Es en ese contexto que Pablo les dice en el vers. 32: “… os encomiendo a Dios, y a la Palabra de su gracia, que tiene poder para sobreedificaros”. El ministro fiel del evangelio no solo debe predicar para la salvación de las almas. Él está llamado a seguir predicando a esas almas ya salvadas para su crecimiento y madurez espiritual.
De ahí la insistencia de Pablo a Timoteo en la enseñanza de la Palabra de Dios en la Iglesia. Timoteo era un ministro del evangelio, un don de Cristo para Su pueblo, y como tal debía poner todo su empeño en exponer la Palabra de Dios para la edificación de los santos y la salvación de los perdidos (comp. 1Tim. 4:6, 11, 13-16; 6:2; 2Tim. 2:15, 24; 4:1-5; Ef. 4:11-16; 1Tim. 3:2 – la excelencia de dones puede variar entre en un caso y otro, pero todo pastor debe ser apto para enseñar por cuanto la enseñanza jugará un papel esencial de su ministerio; Tito 1:9).
Hoy más que nunca la Iglesia de Cristo necesita la vitalidad que solo un púlpito sólido puede darle. Pero eso no será posible si nosotros mismos no comprendemos o aceptamos el lugar que Dios le ha dado a la predicación en el cumplimiento de sus planes redentores.
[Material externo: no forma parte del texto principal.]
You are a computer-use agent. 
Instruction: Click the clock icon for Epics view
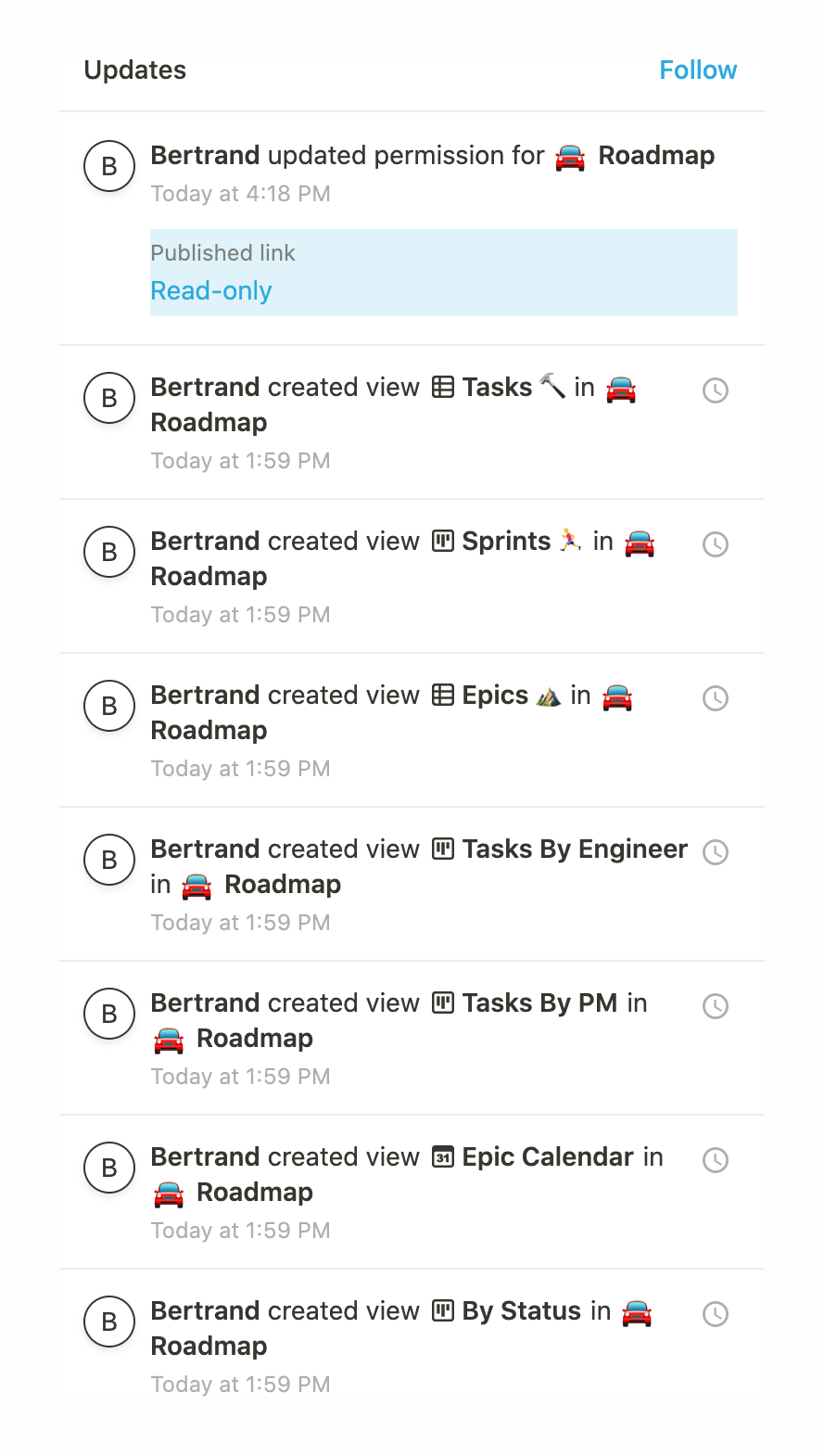point(716,698)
Y el enemigo de las almas se encargará de mantenernos ocupados haciendo un montón de cosas, algunas de ellas muy buenas y nobles, con tal de trastornar nuestras prioridades.
Alguien dijo muy sabiamente al respecto: “Este ministerio está siempre en oposición al príncipe de las tinieblas. Él hará todo lo que esté a su alcance para entorpecer tu trabajo. Te hará correr de un lado para otro haciendo mil cosas pequeñas con el fin de evitar que cumplas con las dos tareas realmente importantes: la oración y el ministerio de la Palabra. Todos tus esfuerzos deberían encaminarse hacia esos dos aspectos del ministerio. Nada de lo que hagas debería distraerte de ello. Ese es tu llamamiento”.
Que Dios nos ayude a poner en orden nuestras prioridades, por el bien de las almas a las que ministramos, pero sobre todas las cosas, para la gloria de nuestro Dios.